Growing up in the Butter Belt, I learned to cook with layers of butter, shortening and lard. Everything was battered, breaded and fried. Grilled chicken was something that was stuck to the front of the car when one of Grannie’s roosters failed to cross the road fast enough. I had a finger lickin’ good diet for the first twenty five years of my life, but soon after I married I realized my arteries were probably on a fast train to Plaque Town, and I started to clean up my act. I dragged my family along with me.
I weaned the Hula-gens (thanks janjanmom for that moniker. It’s totally appropriate.) from whole milk. Over the course of about six months we went to 2%, then 1% and finally skim. Now the only time we have whole milk in our house in when I make homemade ice cream, and Teen Angel laps up the leftover drops in the jug like a wino slugging back Mogen David. My bunch is content with the stuff under the pink cap and doesn’t whine (anymore) about watery milk. I quit frying everything. I bake and grill. I threw away the lard and shortening and cook with light touches of olive oil and canola oil. I found sneaky ways to pass off meat free meals, and I don’t keep snack cakes and high calorie drinks around the house. We don’t eat out during the week, saving the junk food and fatty stuff for the weekends. I can’t get Hubby to use the flaxseed on his oatmeal yet but he loved the low calorie, high protein smoothie I made with soy protein powder that tasted like a banana milkshake. While we haven’t given up the occasional chili cheese dog at our favorite bar and grill, we’ve made some big changes over the last seventeen years. I hope we’re not done. I hope we continue to evolve into life long healthy eaters. However, I have decided there are a few foods that I simply cannot give up. There are a handful of things I refuse to eliminate from my diet. I love them and cannot let them go. They are dear friends that enrich my life, make my heart sing, generate world peace and save the whales. Okay, maybe not those last two.
1. Fried potatoes: Not French fries. I’m talkin’ slivers of potato fried in a thin layer of oil in a skillet with lots of black pepper and maybe some green onion until they’re soft in the middle and slightly crunchy on the outer edges.
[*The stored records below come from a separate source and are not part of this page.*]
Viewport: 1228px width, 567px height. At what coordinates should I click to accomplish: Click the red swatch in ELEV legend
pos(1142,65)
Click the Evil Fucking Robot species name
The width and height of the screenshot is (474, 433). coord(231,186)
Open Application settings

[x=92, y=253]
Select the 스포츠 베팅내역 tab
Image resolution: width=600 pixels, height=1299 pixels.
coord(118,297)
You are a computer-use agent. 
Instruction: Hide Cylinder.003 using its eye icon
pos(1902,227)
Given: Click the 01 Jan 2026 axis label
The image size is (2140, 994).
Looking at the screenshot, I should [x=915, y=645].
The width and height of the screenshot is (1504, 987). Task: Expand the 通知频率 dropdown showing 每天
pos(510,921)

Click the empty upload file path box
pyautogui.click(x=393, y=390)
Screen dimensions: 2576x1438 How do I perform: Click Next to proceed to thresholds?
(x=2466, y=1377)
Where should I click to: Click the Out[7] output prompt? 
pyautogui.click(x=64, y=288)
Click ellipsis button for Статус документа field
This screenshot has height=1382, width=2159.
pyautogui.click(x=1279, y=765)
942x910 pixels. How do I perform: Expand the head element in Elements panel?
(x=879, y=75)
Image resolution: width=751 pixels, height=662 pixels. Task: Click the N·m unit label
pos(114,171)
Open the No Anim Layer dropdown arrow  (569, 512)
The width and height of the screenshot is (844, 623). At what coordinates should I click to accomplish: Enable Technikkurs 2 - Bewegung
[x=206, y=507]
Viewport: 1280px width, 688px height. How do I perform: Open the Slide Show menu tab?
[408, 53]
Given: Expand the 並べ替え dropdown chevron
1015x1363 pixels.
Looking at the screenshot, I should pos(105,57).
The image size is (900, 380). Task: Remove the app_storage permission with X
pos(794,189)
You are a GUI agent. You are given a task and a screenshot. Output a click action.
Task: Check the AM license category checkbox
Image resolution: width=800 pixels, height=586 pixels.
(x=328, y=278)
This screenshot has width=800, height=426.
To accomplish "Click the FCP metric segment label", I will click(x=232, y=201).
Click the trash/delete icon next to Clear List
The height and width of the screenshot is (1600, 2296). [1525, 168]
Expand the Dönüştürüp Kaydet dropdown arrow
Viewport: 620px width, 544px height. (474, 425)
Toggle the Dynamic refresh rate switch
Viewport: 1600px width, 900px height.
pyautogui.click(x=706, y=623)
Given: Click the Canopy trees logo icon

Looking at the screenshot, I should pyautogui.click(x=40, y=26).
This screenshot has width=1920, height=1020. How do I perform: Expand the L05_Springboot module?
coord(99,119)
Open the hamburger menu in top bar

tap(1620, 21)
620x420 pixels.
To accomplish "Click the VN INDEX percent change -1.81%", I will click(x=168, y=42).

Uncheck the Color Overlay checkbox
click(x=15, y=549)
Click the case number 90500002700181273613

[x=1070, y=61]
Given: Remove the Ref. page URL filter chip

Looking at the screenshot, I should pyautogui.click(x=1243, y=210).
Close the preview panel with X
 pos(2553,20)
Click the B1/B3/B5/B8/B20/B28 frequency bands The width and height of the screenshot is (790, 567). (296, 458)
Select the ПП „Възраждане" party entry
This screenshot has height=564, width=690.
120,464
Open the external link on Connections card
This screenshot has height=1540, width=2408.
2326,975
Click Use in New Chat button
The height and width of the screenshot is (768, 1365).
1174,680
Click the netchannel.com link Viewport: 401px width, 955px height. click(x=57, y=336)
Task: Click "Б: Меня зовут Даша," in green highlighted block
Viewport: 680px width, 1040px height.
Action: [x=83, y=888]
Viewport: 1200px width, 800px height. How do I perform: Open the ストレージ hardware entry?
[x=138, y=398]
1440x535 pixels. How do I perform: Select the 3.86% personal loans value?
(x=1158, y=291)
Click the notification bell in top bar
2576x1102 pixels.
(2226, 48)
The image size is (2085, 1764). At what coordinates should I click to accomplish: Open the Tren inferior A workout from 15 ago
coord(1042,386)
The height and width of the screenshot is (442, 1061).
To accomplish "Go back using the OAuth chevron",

The kind that have to be drained before you slide a big old wad of them onto your plate. These can stand alone as a meal for me. If you give me a choice between ice cream and fried potatoes, I will choose the potatoes any time. Hand to God. Because they’re so bad for me, I make them only about three times a year, when I just can’t stand going without them any longer. Fried potatoes and biscuits al a mode makes me want to sing Yankee Doodle Dandy from the rooftop.
2. Italian cream cake-I like ALL cake. To me there is no bad cake. Only cake and better cake, but Italian cream is my favorite. I can resist a big piece of German chocolate or red velvet, but I cannot pass up a piece of Italian cream cake when it is within a four mile radius of my eyeballs. One of my favorite local restaurants sells this, and I thank the good Lord they do every time I belly up to their serving line. I then ask the Lord to forgive me for the sin of gluttony that is soon to follow.
3. Iced tea-The nectar of the south. The beverage that has sustained my people through depressions, recessions, wars and potato famines (as in going without fried potatoes). The genetic makeup of anyone living below the Mason Dixon line is mutated by the mass quantities of sweet tea ingested over generations. I’m told it is possible to determine during autopsy which state you hail from by assessing the levels of sweet tea in your DNA samples. We go through a gallon of tea every 24 hours at my house. I’m personally responsible for drinking about half of it. I’m a little different from most folks in these parts in that I don’t like my tea very sweet. I like it a little on the stout side. That’s probably because I grew up in a neighboring state just north of here and transplanted to Kentucky. If I had been born here, I would require six packets of sugar per eight ounce serving.
4. Circus peanuts, Sweet-Tarts and a variety of other small candies that are perfect for nibbling on while reading a good book in the comfort of my recliner and wallowing with my lap dog. I have to be careful though. If I leave the candy on the end table when I get up to go to the bathroom, the dog will eat it. Have you every seen a miniature schnauzer eat banana Laffy Taffy? I’m not big on truffles or chocolate bon bons, but I cannot kick the circus peanut, Sweet-Tart habit. And I make the most of January and February when the Brach’s Conversation Hearts (large please-no knock offs) are in season. This is the biggest flaw in my diet; a big black gaping hole that swallows me up and coats me in sugar. I have learned to cut back, but I can’t eliminate this crap completely. If I didn’t log 60 gazillion miles on my running shoes each week my backside would be the size of the Hindenburg solely because of candy.
With a little effort I could give up meat. I like pizza but could do away with it. I could even say goodbye to ice cream. Heck, I could give up hamburgers if I tried. I am disciplined in many ways when it comes to food, but my Achilles heel is the stuff listed above. However, I have decided these are the vices I’m keeping around. I don’t smoke. I rarely drink. I don't do drugs. Jeepers! A girl’s got to have something bad in her life. And Johnny Depp is taken.